**INPUT FOR THIS TASK**

────────────────────

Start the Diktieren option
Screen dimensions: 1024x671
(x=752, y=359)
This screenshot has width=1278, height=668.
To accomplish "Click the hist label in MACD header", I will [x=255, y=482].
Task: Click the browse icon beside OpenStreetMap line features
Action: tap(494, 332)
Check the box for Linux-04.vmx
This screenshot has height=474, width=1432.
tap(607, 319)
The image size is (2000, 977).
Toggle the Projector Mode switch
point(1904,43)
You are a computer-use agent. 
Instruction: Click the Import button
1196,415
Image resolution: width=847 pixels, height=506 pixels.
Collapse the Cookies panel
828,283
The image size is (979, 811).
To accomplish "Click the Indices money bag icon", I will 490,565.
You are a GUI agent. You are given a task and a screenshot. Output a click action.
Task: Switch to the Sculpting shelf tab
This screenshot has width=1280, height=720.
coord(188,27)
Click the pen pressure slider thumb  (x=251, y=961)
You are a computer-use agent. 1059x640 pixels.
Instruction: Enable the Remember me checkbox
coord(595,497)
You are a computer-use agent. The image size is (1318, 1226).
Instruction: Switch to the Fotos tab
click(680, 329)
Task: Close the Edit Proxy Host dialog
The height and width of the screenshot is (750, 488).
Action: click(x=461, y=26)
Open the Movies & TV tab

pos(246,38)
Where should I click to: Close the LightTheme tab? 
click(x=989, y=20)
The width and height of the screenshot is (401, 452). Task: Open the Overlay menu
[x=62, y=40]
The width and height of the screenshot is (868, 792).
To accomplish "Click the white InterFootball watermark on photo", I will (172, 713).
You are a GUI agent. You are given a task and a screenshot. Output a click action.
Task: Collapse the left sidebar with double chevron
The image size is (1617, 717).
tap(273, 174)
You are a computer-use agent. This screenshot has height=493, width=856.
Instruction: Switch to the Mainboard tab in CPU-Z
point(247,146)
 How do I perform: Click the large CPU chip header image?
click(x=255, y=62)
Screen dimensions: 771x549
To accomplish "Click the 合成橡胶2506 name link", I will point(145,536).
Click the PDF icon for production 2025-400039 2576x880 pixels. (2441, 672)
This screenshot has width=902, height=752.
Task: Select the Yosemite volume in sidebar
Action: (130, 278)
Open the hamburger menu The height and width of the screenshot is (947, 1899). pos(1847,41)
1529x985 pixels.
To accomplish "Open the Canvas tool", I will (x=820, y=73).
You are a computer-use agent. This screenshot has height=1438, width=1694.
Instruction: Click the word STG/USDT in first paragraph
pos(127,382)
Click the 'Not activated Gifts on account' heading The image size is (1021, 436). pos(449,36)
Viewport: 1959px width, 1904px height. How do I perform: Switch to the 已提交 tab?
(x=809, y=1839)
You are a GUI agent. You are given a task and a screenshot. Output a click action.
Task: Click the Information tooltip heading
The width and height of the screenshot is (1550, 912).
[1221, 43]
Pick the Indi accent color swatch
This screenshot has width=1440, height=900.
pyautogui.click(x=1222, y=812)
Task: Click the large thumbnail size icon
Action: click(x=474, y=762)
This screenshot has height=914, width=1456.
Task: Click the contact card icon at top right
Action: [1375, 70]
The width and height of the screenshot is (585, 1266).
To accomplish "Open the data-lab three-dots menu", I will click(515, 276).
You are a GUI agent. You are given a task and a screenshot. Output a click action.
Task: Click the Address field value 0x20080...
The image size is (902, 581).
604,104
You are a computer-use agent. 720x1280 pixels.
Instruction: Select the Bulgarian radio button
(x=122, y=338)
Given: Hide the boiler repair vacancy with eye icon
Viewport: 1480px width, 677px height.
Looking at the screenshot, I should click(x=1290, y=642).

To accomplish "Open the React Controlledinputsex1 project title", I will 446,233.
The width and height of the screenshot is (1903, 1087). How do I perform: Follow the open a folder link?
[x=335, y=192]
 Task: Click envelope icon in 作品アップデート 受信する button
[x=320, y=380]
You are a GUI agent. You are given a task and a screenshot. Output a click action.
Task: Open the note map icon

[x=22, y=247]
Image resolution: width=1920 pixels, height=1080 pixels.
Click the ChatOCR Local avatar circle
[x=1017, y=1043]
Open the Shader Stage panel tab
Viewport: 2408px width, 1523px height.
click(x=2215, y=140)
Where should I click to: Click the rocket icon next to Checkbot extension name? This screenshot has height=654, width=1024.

────────────────────

**TASK TO COMPLETE**
Rewrite all of the material above with every "Instruction" swapped for "Command", leaving everything else the same.

**TASK ANSWER**
Start the Diktieren option
Screen dimensions: 1024x671
(x=752, y=359)
This screenshot has width=1278, height=668.
To accomplish "Click the hist label in MACD header", I will [x=255, y=482].
Task: Click the browse icon beside OpenStreetMap line features
Action: tap(494, 332)
Check the box for Linux-04.vmx
This screenshot has height=474, width=1432.
tap(607, 319)
The image size is (2000, 977).
Toggle the Projector Mode switch
point(1904,43)
You are a computer-use agent. 
Command: Click the Import button
1196,415
Image resolution: width=847 pixels, height=506 pixels.
Collapse the Cookies panel
828,283
The image size is (979, 811).
To accomplish "Click the Indices money bag icon", I will 490,565.
You are a GUI agent. You are given a task and a screenshot. Output a click action.
Task: Switch to the Sculpting shelf tab
This screenshot has width=1280, height=720.
coord(188,27)
Click the pen pressure slider thumb  (x=251, y=961)
You are a computer-use agent. 1059x640 pixels.
Command: Enable the Remember me checkbox
coord(595,497)
You are a computer-use agent. The image size is (1318, 1226).
Command: Switch to the Fotos tab
click(680, 329)
Task: Close the Edit Proxy Host dialog
The height and width of the screenshot is (750, 488).
Action: click(x=461, y=26)
Open the Movies & TV tab

pos(246,38)
Where should I click to: Close the LightTheme tab? 
click(x=989, y=20)
The width and height of the screenshot is (401, 452). Task: Open the Overlay menu
[x=62, y=40]
The width and height of the screenshot is (868, 792).
To accomplish "Click the white InterFootball watermark on photo", I will (172, 713).
You are a GUI agent. You are given a task and a screenshot. Output a click action.
Task: Collapse the left sidebar with double chevron
The image size is (1617, 717).
tap(273, 174)
You are a computer-use agent. This screenshot has height=493, width=856.
Command: Switch to the Mainboard tab in CPU-Z
point(247,146)
 How do I perform: Click the large CPU chip header image?
click(x=255, y=62)
Screen dimensions: 771x549
To accomplish "Click the 合成橡胶2506 name link", I will point(145,536).
Click the PDF icon for production 2025-400039 2576x880 pixels. (2441, 672)
This screenshot has width=902, height=752.
Task: Select the Yosemite volume in sidebar
Action: (130, 278)
Open the hamburger menu The height and width of the screenshot is (947, 1899). pos(1847,41)
1529x985 pixels.
To accomplish "Open the Canvas tool", I will (x=820, y=73).
You are a computer-use agent. This screenshot has height=1438, width=1694.
Command: Click the word STG/USDT in first paragraph
pos(127,382)
Click the 'Not activated Gifts on account' heading The image size is (1021, 436). pos(449,36)
Viewport: 1959px width, 1904px height. How do I perform: Switch to the 已提交 tab?
(x=809, y=1839)
You are a GUI agent. You are given a task and a screenshot. Output a click action.
Task: Click the Information tooltip heading
The width and height of the screenshot is (1550, 912).
[1221, 43]
Pick the Indi accent color swatch
This screenshot has width=1440, height=900.
pyautogui.click(x=1222, y=812)
Task: Click the large thumbnail size icon
Action: click(x=474, y=762)
This screenshot has height=914, width=1456.
Task: Click the contact card icon at top right
Action: [1375, 70]
The width and height of the screenshot is (585, 1266).
To accomplish "Open the data-lab three-dots menu", I will click(515, 276).
You are a GUI agent. You are given a task and a screenshot. Output a click action.
Task: Click the Address field value 0x20080...
The image size is (902, 581).
604,104
You are a computer-use agent. 720x1280 pixels.
Command: Select the Bulgarian radio button
(x=122, y=338)
Given: Hide the boiler repair vacancy with eye icon
Viewport: 1480px width, 677px height.
Looking at the screenshot, I should click(x=1290, y=642).

To accomplish "Open the React Controlledinputsex1 project title", I will 446,233.
The width and height of the screenshot is (1903, 1087). How do I perform: Follow the open a folder link?
[x=335, y=192]
 Task: Click envelope icon in 作品アップデート 受信する button
[x=320, y=380]
You are a GUI agent. You are given a task and a screenshot. Output a click action.
Task: Open the note map icon

[x=22, y=247]
Image resolution: width=1920 pixels, height=1080 pixels.
Click the ChatOCR Local avatar circle
[x=1017, y=1043]
Open the Shader Stage panel tab
Viewport: 2408px width, 1523px height.
click(x=2215, y=140)
Where should I click to: Click the rocket icon next to Checkbot extension name? This screenshot has height=654, width=1024.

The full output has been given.